202. — DE MADAME DE SÉVIGNÉ ET DE L’ABBÉ
DE COULANGES À MADAME DE GRIGNAN.

Aux Rochers, dimanche 13e septembre.

Enfin voilà deux de vos lettres que je reçois à la fois ; c’est ainsi que je devrois toujours les recevoir, et il s’en faut bien que je n’aie réglément cette joie, sans que ni moi, ni le petit Dubois, nous puissions encore savoir ni pourquoi ni comment je les reçois quelquefois, ni pourquoi je ne les reçois pas. Il tâche à me démêler ce mystère ; cependant j’ai bien perdu de vos lettres, et c’est une étrange perte pour moi. Je crois que vous aimez mes lettres, mais c’est une chose bien précieuse pour moi que les vôtres.
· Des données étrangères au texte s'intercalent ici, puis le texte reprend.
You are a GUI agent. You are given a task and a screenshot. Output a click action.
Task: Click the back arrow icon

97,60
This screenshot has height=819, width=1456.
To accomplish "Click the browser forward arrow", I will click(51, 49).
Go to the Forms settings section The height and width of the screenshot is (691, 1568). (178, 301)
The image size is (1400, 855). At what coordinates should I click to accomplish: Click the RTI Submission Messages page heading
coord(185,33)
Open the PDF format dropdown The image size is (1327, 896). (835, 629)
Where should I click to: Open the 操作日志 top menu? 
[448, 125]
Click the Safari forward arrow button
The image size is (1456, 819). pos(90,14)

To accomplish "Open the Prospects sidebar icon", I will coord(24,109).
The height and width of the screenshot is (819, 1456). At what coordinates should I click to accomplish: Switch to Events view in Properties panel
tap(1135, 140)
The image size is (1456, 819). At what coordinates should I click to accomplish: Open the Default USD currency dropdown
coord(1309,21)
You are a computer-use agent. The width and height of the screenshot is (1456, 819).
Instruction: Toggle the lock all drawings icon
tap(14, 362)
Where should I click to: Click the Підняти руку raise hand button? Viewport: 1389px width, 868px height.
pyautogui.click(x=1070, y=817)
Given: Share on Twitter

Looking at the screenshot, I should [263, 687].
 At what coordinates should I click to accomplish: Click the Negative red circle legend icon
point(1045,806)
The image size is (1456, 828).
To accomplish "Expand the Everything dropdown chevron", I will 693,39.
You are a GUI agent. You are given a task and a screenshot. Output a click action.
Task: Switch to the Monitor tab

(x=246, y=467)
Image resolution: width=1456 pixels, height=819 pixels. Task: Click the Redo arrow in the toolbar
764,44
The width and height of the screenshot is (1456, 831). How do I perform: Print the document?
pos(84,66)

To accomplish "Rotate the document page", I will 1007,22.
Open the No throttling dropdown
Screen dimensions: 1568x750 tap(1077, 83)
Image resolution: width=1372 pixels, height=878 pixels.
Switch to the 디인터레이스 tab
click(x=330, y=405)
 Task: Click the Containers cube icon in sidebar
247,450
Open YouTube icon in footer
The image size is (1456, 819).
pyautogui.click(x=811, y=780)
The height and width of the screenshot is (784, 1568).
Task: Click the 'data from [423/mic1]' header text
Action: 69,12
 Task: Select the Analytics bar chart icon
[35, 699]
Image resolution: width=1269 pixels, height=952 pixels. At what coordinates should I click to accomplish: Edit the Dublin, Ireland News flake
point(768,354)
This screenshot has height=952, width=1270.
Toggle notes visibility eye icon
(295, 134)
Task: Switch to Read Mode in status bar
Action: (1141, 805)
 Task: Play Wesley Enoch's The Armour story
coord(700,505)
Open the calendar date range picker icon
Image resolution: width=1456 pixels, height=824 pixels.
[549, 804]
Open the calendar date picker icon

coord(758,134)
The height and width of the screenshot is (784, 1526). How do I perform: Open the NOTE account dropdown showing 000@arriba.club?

Il y a de l’esprit, de l’agrément, du bon sens, de la tendresse, et le tout d’un style qui me touche et qui me plaît : enfin je puis dire que

Rien ne peut réparer les biens que j’ai perdus !

C’est une chose aussi bien désagréable de n’avoir pas

  1. 11. Perrin a suppléé l’ellipse : « ou, pour mieux dire, nous avions affaire ici. »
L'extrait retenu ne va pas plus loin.